___ AVAILABLE DATA

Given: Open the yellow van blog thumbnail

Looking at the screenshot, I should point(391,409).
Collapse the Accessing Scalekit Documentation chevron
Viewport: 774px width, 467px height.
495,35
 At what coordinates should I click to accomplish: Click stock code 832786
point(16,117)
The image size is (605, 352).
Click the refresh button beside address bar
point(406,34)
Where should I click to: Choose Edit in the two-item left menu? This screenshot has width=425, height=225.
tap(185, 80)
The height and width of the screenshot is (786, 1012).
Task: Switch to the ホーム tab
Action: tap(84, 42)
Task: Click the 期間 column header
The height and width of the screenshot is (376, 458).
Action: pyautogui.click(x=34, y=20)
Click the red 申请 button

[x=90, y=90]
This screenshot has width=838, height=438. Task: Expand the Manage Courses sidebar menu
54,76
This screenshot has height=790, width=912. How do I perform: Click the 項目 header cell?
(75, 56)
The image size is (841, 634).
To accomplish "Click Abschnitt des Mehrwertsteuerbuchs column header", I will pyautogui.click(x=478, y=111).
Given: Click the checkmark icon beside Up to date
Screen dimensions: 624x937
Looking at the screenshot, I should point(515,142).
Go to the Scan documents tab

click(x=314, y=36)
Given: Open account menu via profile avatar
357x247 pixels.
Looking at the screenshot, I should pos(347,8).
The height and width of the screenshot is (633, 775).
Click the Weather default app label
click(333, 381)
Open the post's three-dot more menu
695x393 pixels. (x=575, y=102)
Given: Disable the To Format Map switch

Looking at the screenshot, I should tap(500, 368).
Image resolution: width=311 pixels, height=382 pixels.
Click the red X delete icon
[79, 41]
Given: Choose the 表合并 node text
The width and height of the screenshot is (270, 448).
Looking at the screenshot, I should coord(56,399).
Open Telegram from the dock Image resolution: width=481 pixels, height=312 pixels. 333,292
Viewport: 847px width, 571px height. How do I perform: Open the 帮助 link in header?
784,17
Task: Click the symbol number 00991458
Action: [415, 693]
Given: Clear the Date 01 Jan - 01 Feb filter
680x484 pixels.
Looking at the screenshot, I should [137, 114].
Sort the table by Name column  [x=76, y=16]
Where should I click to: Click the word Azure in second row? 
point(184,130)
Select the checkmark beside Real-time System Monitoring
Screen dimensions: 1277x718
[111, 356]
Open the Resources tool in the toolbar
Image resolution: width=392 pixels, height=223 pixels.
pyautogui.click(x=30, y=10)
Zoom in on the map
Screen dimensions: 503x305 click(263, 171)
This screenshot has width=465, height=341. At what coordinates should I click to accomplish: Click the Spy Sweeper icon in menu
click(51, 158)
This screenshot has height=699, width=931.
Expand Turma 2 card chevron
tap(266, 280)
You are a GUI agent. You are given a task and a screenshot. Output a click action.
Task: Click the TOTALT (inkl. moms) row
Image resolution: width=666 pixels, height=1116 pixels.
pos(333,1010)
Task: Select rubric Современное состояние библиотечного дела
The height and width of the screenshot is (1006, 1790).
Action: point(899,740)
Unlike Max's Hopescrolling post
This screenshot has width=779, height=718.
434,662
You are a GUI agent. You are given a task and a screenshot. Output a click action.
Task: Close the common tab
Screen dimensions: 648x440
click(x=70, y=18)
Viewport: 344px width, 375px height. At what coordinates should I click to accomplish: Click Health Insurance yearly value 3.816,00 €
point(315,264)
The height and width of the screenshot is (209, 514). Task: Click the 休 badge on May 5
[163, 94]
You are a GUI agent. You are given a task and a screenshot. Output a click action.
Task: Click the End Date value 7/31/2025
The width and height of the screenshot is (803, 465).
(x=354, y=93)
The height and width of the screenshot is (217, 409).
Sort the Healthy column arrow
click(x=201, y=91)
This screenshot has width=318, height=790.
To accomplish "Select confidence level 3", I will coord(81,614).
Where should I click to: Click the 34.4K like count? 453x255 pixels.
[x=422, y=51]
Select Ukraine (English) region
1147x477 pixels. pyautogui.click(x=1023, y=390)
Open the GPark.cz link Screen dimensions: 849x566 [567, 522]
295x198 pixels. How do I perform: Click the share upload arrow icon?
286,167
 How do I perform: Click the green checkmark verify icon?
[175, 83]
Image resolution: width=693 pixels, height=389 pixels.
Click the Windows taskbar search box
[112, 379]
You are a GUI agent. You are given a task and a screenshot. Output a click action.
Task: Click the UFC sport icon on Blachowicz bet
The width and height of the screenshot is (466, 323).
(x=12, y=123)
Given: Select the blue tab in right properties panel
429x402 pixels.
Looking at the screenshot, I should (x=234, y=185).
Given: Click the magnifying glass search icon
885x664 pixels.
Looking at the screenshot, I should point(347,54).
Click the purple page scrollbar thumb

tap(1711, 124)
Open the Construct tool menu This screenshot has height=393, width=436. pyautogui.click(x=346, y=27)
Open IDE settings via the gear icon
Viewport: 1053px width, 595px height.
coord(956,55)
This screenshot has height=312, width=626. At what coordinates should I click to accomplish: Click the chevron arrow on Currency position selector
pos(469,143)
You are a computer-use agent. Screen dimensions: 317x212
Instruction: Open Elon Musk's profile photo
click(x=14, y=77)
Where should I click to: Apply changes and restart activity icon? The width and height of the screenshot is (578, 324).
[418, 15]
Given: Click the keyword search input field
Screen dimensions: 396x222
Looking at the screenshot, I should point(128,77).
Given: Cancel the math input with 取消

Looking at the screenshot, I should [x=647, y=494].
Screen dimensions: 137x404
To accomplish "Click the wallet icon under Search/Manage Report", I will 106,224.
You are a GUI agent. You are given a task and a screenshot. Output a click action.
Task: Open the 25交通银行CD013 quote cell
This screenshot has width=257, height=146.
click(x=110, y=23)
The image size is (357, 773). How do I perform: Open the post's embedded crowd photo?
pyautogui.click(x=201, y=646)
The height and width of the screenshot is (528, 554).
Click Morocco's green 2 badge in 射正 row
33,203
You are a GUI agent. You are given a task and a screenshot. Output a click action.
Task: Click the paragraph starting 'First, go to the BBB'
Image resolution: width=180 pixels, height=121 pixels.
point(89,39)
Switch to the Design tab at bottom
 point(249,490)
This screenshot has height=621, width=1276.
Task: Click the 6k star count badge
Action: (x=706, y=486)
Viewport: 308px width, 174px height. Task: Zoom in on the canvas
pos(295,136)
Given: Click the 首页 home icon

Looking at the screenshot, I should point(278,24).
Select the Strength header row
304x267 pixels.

______

**WHAT YOU HAVE TO DO**
Extract the lines of the preceding material that run from the line with "The image size is (605, 352)." through the line with "Task: Click the 期間 column header", inclusive, reproducing them exactly and adding nothing.

**TASK SOLUTION**
The image size is (605, 352).
Click the refresh button beside address bar
point(406,34)
Where should I click to: Choose Edit in the two-item left menu? This screenshot has width=425, height=225.
tap(185, 80)
The height and width of the screenshot is (786, 1012).
Task: Switch to the ホーム tab
Action: tap(84, 42)
Task: Click the 期間 column header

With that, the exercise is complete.